■ **Work required**
Take the listing below and output it again exactly.
»»
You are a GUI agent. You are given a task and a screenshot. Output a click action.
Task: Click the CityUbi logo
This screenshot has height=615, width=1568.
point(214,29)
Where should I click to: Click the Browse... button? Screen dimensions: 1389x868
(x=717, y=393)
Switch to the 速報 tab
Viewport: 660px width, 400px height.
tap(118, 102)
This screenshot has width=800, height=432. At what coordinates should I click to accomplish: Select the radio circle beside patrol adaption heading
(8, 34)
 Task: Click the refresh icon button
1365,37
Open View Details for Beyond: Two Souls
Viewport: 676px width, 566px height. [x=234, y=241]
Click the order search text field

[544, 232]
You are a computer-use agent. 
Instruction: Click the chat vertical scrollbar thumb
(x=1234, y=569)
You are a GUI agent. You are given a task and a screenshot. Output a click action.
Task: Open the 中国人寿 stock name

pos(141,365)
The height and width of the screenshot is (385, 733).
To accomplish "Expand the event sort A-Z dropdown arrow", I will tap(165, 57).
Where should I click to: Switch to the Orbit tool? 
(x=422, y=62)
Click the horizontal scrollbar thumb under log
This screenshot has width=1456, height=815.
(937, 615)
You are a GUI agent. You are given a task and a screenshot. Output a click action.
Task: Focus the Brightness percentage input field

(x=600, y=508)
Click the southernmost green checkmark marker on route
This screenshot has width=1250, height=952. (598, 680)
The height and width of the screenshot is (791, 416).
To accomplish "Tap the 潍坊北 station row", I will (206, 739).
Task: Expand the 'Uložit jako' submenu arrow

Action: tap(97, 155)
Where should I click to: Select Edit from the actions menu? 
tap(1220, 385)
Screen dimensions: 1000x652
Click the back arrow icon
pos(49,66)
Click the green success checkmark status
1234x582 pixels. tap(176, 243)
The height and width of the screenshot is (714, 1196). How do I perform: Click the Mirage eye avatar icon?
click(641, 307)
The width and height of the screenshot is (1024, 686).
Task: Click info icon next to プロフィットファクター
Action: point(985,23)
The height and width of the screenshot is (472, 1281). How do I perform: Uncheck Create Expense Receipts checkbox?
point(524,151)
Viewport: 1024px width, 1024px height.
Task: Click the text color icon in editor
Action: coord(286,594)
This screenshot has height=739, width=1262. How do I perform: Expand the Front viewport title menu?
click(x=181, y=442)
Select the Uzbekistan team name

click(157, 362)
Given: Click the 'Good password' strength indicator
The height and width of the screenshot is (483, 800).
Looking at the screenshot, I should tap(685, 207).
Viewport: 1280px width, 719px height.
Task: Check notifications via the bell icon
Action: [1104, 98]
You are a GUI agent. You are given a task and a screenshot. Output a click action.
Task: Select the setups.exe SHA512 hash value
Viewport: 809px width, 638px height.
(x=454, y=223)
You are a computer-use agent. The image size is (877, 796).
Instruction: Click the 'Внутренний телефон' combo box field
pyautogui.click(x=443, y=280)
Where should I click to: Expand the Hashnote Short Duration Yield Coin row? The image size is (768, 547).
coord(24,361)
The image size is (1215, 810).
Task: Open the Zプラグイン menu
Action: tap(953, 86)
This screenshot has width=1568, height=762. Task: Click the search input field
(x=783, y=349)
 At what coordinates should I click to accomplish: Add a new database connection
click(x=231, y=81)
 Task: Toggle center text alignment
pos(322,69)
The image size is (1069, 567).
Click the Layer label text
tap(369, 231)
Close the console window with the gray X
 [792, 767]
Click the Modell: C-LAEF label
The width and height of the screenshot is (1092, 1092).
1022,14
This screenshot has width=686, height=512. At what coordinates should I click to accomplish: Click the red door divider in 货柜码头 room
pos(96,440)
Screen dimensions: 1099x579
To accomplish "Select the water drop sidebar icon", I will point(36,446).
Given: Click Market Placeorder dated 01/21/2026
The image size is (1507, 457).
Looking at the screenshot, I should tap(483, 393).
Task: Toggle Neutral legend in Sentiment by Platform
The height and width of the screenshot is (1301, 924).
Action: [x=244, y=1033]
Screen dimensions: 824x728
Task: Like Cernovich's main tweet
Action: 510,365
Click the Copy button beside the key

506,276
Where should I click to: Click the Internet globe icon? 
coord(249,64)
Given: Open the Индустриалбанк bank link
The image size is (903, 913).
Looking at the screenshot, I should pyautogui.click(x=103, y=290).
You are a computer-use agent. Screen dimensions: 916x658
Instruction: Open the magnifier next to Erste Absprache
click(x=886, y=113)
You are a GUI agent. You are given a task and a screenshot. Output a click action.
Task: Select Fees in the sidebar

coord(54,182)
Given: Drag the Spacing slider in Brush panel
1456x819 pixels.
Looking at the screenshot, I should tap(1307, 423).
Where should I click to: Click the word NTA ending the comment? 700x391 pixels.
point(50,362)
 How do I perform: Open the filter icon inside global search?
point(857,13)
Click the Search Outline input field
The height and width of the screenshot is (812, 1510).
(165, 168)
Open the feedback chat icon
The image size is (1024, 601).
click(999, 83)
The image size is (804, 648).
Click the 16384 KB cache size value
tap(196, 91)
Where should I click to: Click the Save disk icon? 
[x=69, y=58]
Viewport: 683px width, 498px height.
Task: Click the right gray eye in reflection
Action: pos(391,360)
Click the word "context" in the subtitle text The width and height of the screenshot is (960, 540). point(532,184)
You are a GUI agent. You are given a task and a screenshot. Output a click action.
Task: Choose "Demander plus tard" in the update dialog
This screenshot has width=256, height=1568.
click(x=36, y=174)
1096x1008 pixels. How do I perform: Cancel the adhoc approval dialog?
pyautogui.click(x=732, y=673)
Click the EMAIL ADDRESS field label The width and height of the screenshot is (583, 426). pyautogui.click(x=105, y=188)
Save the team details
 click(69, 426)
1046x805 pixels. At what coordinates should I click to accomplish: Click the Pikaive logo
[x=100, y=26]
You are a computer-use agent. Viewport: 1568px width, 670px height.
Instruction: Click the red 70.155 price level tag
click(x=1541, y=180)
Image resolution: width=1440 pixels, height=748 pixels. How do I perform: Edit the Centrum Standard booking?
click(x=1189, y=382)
««
■ **Answer box**
You are a GUI agent. You are given a task and a screenshot. Output a click action.
Task: Click the CityUbi logo
This screenshot has height=615, width=1568.
point(214,29)
Where should I click to: Click the Browse... button? Screen dimensions: 1389x868
(x=717, y=393)
Switch to the 速報 tab
Viewport: 660px width, 400px height.
tap(118, 102)
This screenshot has width=800, height=432. At what coordinates should I click to accomplish: Select the radio circle beside patrol adaption heading
(8, 34)
 Task: Click the refresh icon button
1365,37
Open View Details for Beyond: Two Souls
Viewport: 676px width, 566px height. [x=234, y=241]
Click the order search text field

[544, 232]
You are a computer-use agent. 
Instruction: Click the chat vertical scrollbar thumb
(x=1234, y=569)
You are a GUI agent. You are given a task and a screenshot. Output a click action.
Task: Open the 中国人寿 stock name

pos(141,365)
The height and width of the screenshot is (385, 733).
To accomplish "Expand the event sort A-Z dropdown arrow", I will tap(165, 57).
Where should I click to: Switch to the Orbit tool? 
(x=422, y=62)
Click the horizontal scrollbar thumb under log
This screenshot has width=1456, height=815.
(937, 615)
You are a GUI agent. You are given a task and a screenshot. Output a click action.
Task: Focus the Brightness percentage input field

(x=600, y=508)
Click the southernmost green checkmark marker on route
This screenshot has width=1250, height=952. (598, 680)
The height and width of the screenshot is (791, 416).
To accomplish "Tap the 潍坊北 station row", I will (206, 739).
Task: Expand the 'Uložit jako' submenu arrow

Action: tap(97, 155)
Where should I click to: Select Edit from the actions menu? 
tap(1220, 385)
Screen dimensions: 1000x652
Click the back arrow icon
pos(49,66)
Click the green success checkmark status
1234x582 pixels. tap(176, 243)
The height and width of the screenshot is (714, 1196). How do I perform: Click the Mirage eye avatar icon?
click(641, 307)
The width and height of the screenshot is (1024, 686).
Task: Click info icon next to プロフィットファクター
Action: point(985,23)
The height and width of the screenshot is (472, 1281). How do I perform: Uncheck Create Expense Receipts checkbox?
point(524,151)
Viewport: 1024px width, 1024px height.
Task: Click the text color icon in editor
Action: coord(286,594)
This screenshot has height=739, width=1262. How do I perform: Expand the Front viewport title menu?
click(x=181, y=442)
Select the Uzbekistan team name

click(157, 362)
Given: Click the 'Good password' strength indicator
The height and width of the screenshot is (483, 800).
Looking at the screenshot, I should tap(685, 207).
Viewport: 1280px width, 719px height.
Task: Check notifications via the bell icon
Action: [1104, 98]
You are a GUI agent. You are given a task and a screenshot. Output a click action.
Task: Select the setups.exe SHA512 hash value
Viewport: 809px width, 638px height.
(x=454, y=223)
You are a computer-use agent. The image size is (877, 796).
Instruction: Click the 'Внутренний телефон' combo box field
pyautogui.click(x=443, y=280)
Where should I click to: Expand the Hashnote Short Duration Yield Coin row? The image size is (768, 547).
coord(24,361)
The image size is (1215, 810).
Task: Open the Zプラグイン menu
Action: tap(953, 86)
This screenshot has width=1568, height=762. Task: Click the search input field
(x=783, y=349)
 At what coordinates should I click to accomplish: Add a new database connection
click(x=231, y=81)
 Task: Toggle center text alignment
pos(322,69)
The image size is (1069, 567).
Click the Layer label text
tap(369, 231)
Close the console window with the gray X
 [792, 767]
Click the Modell: C-LAEF label
The width and height of the screenshot is (1092, 1092).
1022,14
This screenshot has width=686, height=512. At what coordinates should I click to accomplish: Click the red door divider in 货柜码头 room
pos(96,440)
Screen dimensions: 1099x579
To accomplish "Select the water drop sidebar icon", I will point(36,446).
Given: Click Market Placeorder dated 01/21/2026
The image size is (1507, 457).
Looking at the screenshot, I should tap(483, 393).
Task: Toggle Neutral legend in Sentiment by Platform
The height and width of the screenshot is (1301, 924).
Action: [x=244, y=1033]
Screen dimensions: 824x728
Task: Like Cernovich's main tweet
Action: 510,365
Click the Copy button beside the key

506,276
Where should I click to: Click the Internet globe icon? 
coord(249,64)
Given: Open the Индустриалбанк bank link
The image size is (903, 913).
Looking at the screenshot, I should pyautogui.click(x=103, y=290).
You are a computer-use agent. Screen dimensions: 916x658
Instruction: Open the magnifier next to Erste Absprache
click(x=886, y=113)
You are a GUI agent. You are given a task and a screenshot. Output a click action.
Task: Select Fees in the sidebar

coord(54,182)
Given: Drag the Spacing slider in Brush panel
1456x819 pixels.
Looking at the screenshot, I should tap(1307, 423).
Where should I click to: Click the word NTA ending the comment? 700x391 pixels.
point(50,362)
 How do I perform: Open the filter icon inside global search?
point(857,13)
Click the Search Outline input field
The height and width of the screenshot is (812, 1510).
(165, 168)
Open the feedback chat icon
The image size is (1024, 601).
click(999, 83)
The image size is (804, 648).
Click the 16384 KB cache size value
tap(196, 91)
Where should I click to: Click the Save disk icon? 
[x=69, y=58]
Viewport: 683px width, 498px height.
Task: Click the right gray eye in reflection
Action: pos(391,360)
Click the word "context" in the subtitle text The width and height of the screenshot is (960, 540). point(532,184)
You are a GUI agent. You are given a task and a screenshot. Output a click action.
Task: Choose "Demander plus tard" in the update dialog
This screenshot has width=256, height=1568.
click(x=36, y=174)
1096x1008 pixels. How do I perform: Cancel the adhoc approval dialog?
pyautogui.click(x=732, y=673)
Click the EMAIL ADDRESS field label The width and height of the screenshot is (583, 426). pyautogui.click(x=105, y=188)
Save the team details
 click(69, 426)
1046x805 pixels. At what coordinates should I click to accomplish: Click the Pikaive logo
[x=100, y=26]
You are a computer-use agent. Viewport: 1568px width, 670px height.
Instruction: Click the red 70.155 price level tag
click(x=1541, y=180)
Image resolution: width=1440 pixels, height=748 pixels. How do I perform: Edit the Centrum Standard booking?
click(x=1189, y=382)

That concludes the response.